The expected response is a copy of every line in the entries below that includes the word "green".

### Task material:
BEGIN

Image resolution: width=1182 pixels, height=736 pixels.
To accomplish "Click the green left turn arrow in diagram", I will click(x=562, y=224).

END
BEGIN

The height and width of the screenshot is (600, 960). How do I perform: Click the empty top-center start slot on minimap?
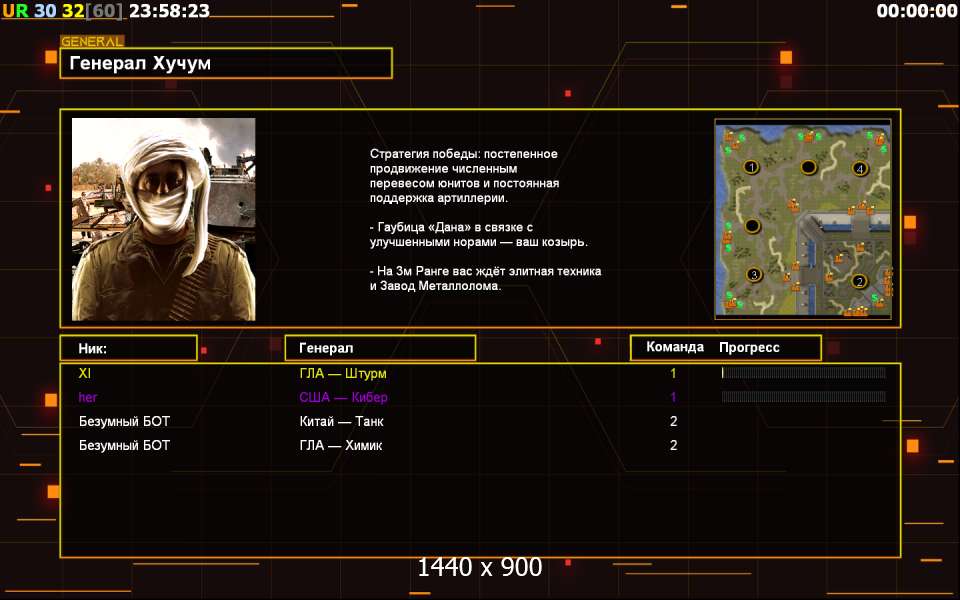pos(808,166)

END
BEGIN

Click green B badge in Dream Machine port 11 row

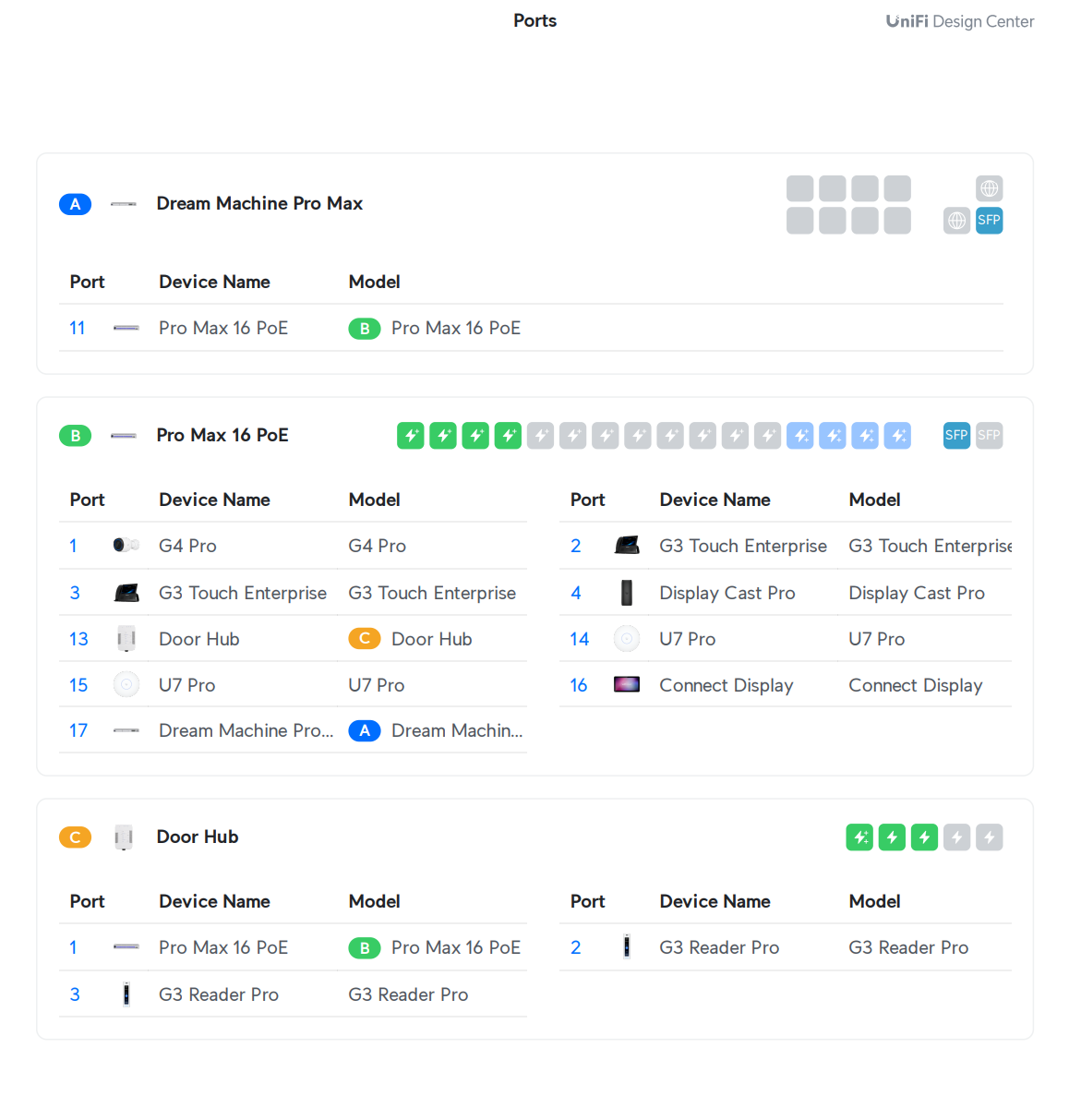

END

### Result:
To accomplish "Click the green left turn arrow in diagram", I will click(x=562, y=224).
Click green B badge in Dream Machine port 11 row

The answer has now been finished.